Ardaku is a general-purpose WebAssembly application engine. It's intended to run in any userspace program or on bare metal as sandboxing for an OS (see the Quantii project).
To boot up Ardaku, you will need a startup application. The hello crate is provided in the root folder. To compile it, run:
cd hello/
./build.sh
This will create a hello.wasm file (~10kB).

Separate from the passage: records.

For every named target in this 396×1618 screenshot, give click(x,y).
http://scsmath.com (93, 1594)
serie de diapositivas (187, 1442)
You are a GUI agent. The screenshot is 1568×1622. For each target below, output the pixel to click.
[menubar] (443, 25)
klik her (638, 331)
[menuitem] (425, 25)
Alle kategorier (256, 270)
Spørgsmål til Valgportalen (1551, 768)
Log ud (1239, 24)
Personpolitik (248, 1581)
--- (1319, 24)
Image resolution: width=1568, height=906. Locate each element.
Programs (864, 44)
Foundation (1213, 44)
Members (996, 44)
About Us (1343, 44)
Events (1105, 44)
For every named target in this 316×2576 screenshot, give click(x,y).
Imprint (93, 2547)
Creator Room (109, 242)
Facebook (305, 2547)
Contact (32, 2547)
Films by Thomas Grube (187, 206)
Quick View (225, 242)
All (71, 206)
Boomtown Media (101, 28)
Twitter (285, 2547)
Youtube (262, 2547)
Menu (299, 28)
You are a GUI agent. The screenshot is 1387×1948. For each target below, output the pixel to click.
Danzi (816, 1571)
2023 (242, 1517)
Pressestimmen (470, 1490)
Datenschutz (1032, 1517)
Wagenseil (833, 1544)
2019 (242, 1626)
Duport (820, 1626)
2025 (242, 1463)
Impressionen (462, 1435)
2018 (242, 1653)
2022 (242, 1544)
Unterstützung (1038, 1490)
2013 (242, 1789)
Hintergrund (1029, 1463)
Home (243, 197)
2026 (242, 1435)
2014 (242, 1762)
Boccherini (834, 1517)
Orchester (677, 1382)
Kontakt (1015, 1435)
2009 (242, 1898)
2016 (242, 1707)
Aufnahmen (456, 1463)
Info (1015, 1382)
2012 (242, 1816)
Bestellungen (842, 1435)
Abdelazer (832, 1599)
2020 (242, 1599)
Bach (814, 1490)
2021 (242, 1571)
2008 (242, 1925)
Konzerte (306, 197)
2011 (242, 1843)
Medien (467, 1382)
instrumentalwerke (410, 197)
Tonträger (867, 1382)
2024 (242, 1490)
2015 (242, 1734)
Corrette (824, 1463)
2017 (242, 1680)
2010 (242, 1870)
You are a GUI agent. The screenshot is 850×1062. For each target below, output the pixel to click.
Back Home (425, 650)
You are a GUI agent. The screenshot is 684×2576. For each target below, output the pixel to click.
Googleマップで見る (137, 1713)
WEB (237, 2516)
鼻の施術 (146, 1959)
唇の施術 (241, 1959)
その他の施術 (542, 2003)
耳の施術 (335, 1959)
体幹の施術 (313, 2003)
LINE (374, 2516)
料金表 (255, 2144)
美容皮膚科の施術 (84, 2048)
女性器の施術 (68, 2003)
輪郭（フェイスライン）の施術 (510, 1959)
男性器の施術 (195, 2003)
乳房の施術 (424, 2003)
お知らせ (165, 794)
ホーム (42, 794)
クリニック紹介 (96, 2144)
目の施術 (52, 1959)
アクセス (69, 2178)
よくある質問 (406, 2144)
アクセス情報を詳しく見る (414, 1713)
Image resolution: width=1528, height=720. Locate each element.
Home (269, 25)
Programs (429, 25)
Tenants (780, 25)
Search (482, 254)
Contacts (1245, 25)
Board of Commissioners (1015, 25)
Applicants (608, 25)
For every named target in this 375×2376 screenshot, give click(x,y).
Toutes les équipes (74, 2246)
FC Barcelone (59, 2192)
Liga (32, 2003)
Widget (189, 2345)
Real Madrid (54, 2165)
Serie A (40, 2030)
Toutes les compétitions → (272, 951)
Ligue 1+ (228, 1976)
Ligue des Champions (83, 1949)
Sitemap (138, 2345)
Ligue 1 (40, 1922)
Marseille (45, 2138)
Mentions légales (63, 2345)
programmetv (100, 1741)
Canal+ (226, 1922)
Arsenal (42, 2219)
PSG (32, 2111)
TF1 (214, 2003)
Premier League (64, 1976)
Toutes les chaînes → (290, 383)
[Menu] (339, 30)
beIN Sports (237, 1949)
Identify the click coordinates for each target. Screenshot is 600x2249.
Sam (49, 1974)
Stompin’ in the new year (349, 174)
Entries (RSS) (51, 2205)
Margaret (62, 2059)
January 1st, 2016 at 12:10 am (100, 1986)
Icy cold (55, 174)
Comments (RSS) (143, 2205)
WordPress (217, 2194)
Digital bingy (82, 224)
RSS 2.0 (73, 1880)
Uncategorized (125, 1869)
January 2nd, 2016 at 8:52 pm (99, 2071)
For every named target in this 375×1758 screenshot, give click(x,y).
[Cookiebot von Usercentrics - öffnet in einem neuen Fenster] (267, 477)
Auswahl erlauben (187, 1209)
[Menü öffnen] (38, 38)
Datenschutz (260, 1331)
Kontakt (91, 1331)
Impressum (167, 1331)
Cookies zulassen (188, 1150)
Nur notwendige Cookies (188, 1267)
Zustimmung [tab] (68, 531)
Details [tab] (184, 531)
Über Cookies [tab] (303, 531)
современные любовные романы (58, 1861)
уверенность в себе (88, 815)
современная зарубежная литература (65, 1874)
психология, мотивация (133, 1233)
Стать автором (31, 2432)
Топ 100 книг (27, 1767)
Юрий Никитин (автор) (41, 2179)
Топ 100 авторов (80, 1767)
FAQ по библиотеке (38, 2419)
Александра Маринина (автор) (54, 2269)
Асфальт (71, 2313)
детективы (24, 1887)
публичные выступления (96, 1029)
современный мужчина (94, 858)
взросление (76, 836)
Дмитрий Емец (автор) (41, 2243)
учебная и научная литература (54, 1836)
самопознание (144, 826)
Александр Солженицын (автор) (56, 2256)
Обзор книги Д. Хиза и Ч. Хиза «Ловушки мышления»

You can now run it locally with:
RUST_LOG=info cargo run --release --example demo hello/hello.wasm
Rust WebAssembly programs that use an allocator will always allocate at least 2 pages; this example is configured to allocate only 2:
- Stack (configured via rustc flags to only take up ½ page - default: 16), the remaining ½ page is used for the WebAssembly data section
- Heap allocated memory
Together this adds up to 128 kB (131_072 bytes) for the minimum runtime memory required by a WASM file in Ardaku.
Ardaku runs the daku
API. You can build
your own apps for Ardaku using the daku
crate.
To use Ardaku on a custom target, all you need to do is implement the System
trait, and Ardaku takes care of the rest!
Ardaku may be used to test Quantii apps and desktop environments without running Quantii itself. You may also use Ardaku as an alternative to Flatpak and other software similar to Electron (although not within a "web" context).